### WHAT TO DO
Output every line of the material below without any change, leaving out the pictures.

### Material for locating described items
++++
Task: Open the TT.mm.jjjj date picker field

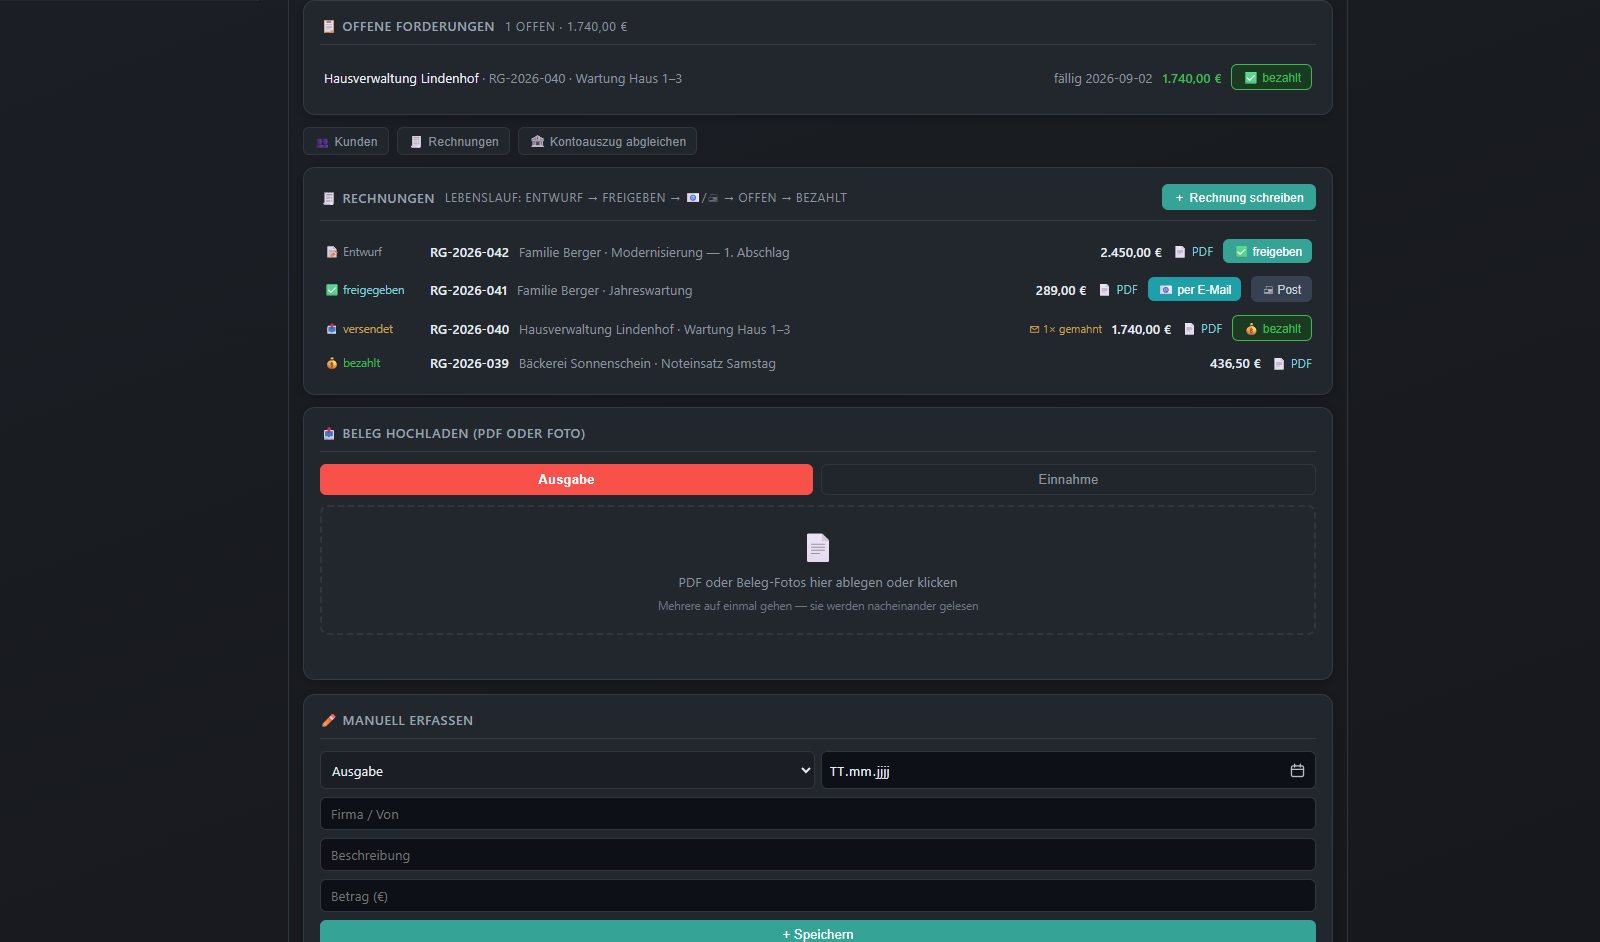Action: tap(1068, 771)
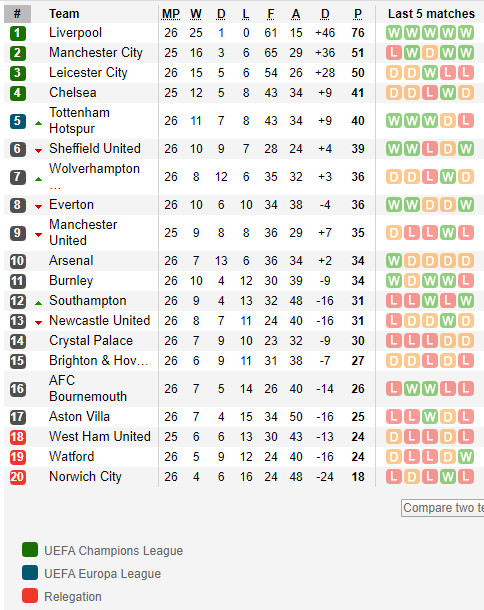This screenshot has height=610, width=484.
Task: Click Tottenham's blue rank 5 Europa badge
Action: [18, 121]
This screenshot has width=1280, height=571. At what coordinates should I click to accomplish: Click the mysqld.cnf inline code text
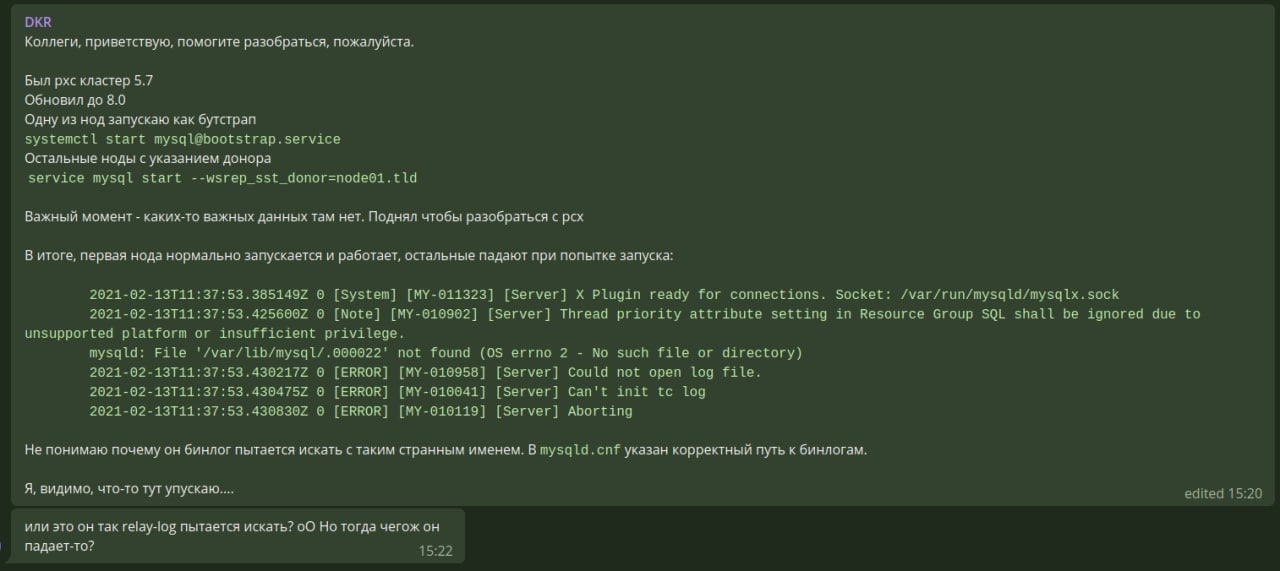tap(580, 450)
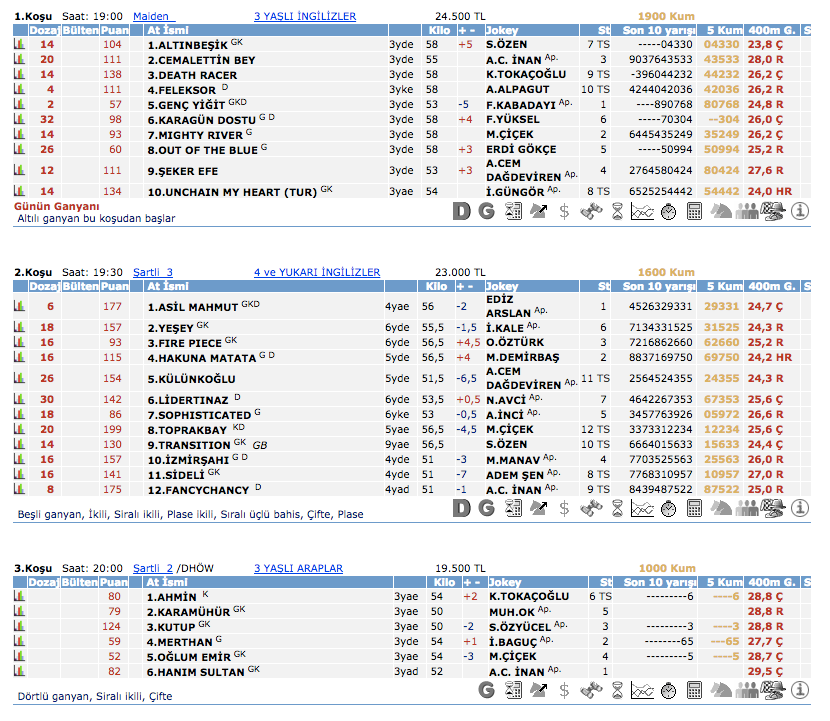The image size is (830, 721).
Task: Click the 3 YAŞLI ARAPLAR link
Action: coord(298,568)
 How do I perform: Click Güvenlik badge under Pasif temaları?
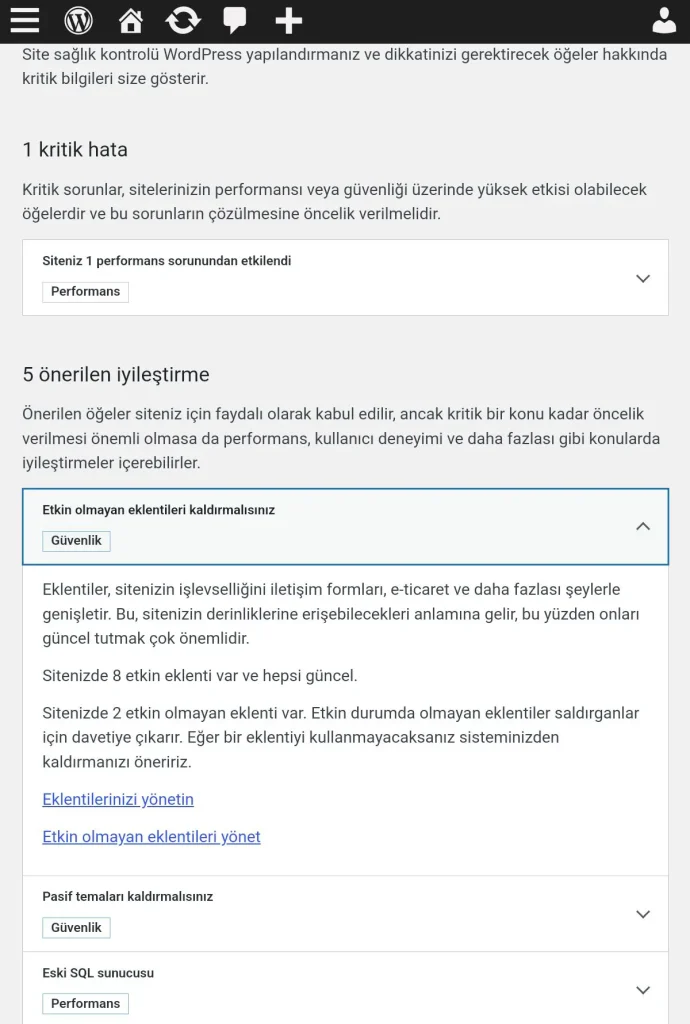(76, 928)
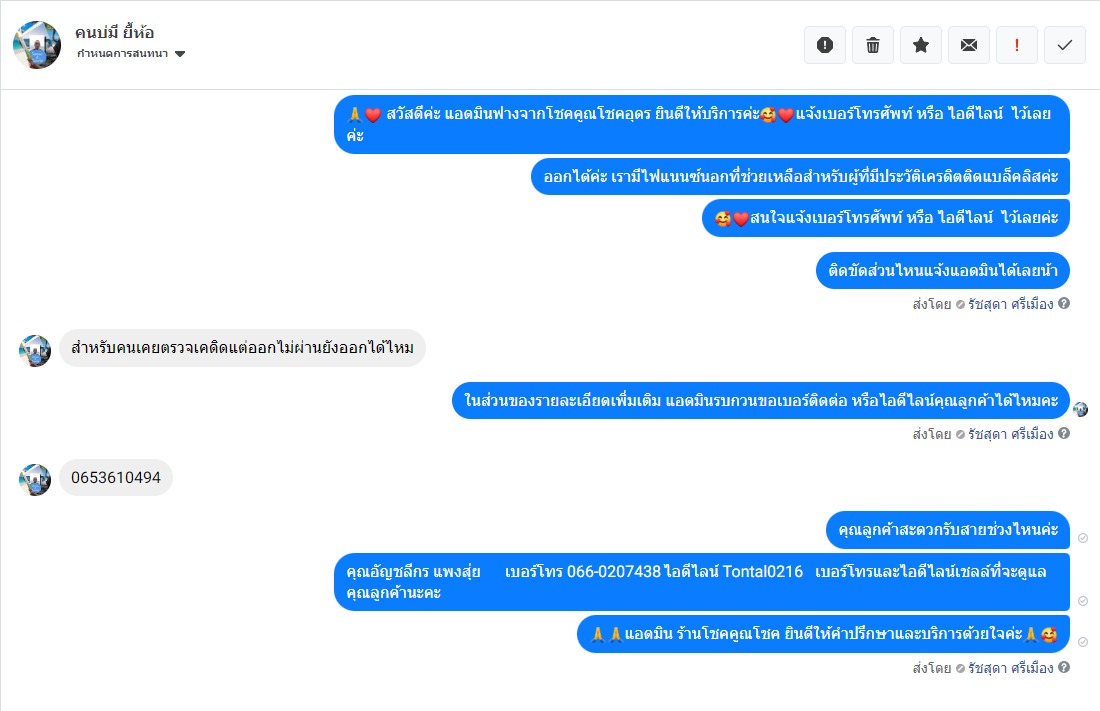Flag conversation with red exclamation icon
This screenshot has height=711, width=1100.
pyautogui.click(x=1017, y=45)
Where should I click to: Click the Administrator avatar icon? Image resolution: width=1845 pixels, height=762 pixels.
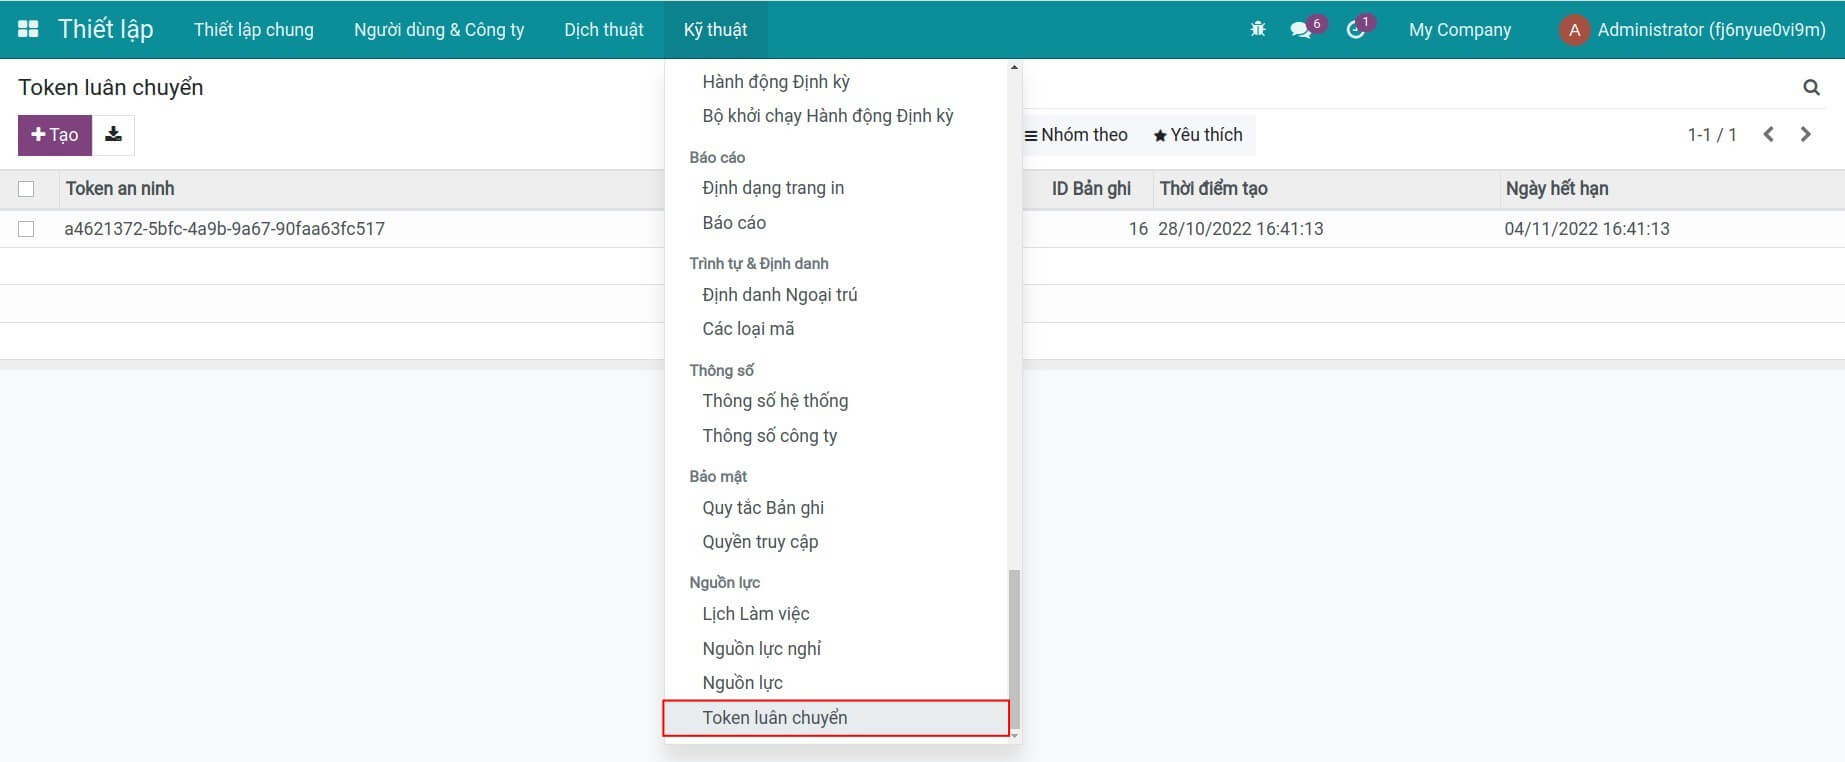click(1574, 30)
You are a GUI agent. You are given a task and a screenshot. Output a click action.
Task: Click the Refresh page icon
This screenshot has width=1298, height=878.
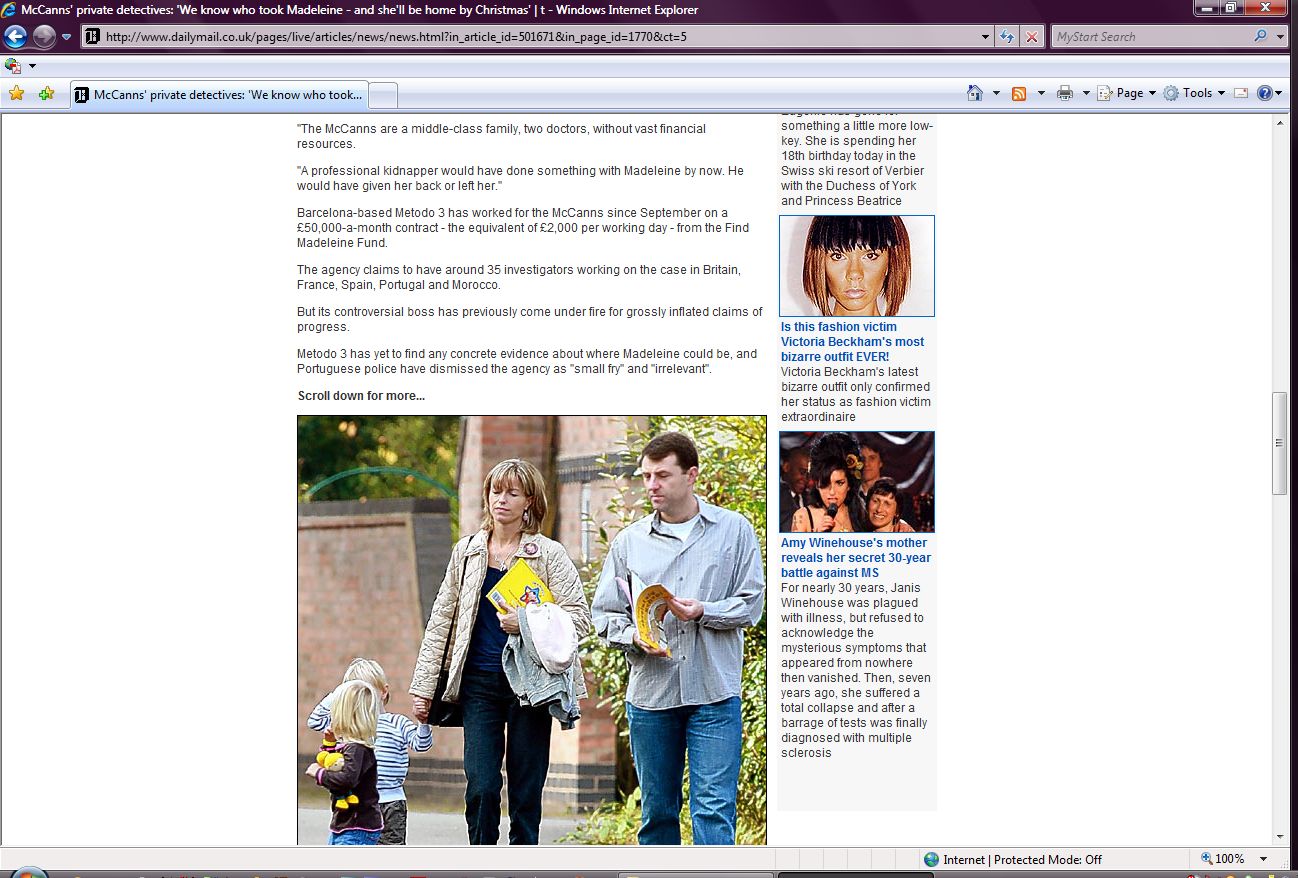pyautogui.click(x=1008, y=37)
++++
### RESPONSE FOR THIS EXERCISE
Task: Open the TT.mm.jjjj date picker field

Action: tap(1068, 771)
This screenshot has height=610, width=484.
Task: Click Tottenham's blue rank 5 Europa badge
Action: [18, 121]
This screenshot has width=1280, height=571. At what coordinates should I click to accomplish: Click the mysqld.cnf inline code text
tap(580, 450)
The image size is (830, 721).
Task: Click the 3 YAŞLI ARAPLAR link
Action: coord(298,568)
 How do I perform: Click Güvenlik badge under Pasif temaları?
(76, 928)
Flag conversation with red exclamation icon
This screenshot has height=711, width=1100.
pyautogui.click(x=1017, y=45)
Where should I click to: Click the Administrator avatar icon? Image resolution: width=1845 pixels, height=762 pixels.
click(1574, 30)
You are a GUI agent. You are given a task and a screenshot. Output a click action.
Task: Click the Refresh page icon
This screenshot has width=1298, height=878.
pyautogui.click(x=1008, y=37)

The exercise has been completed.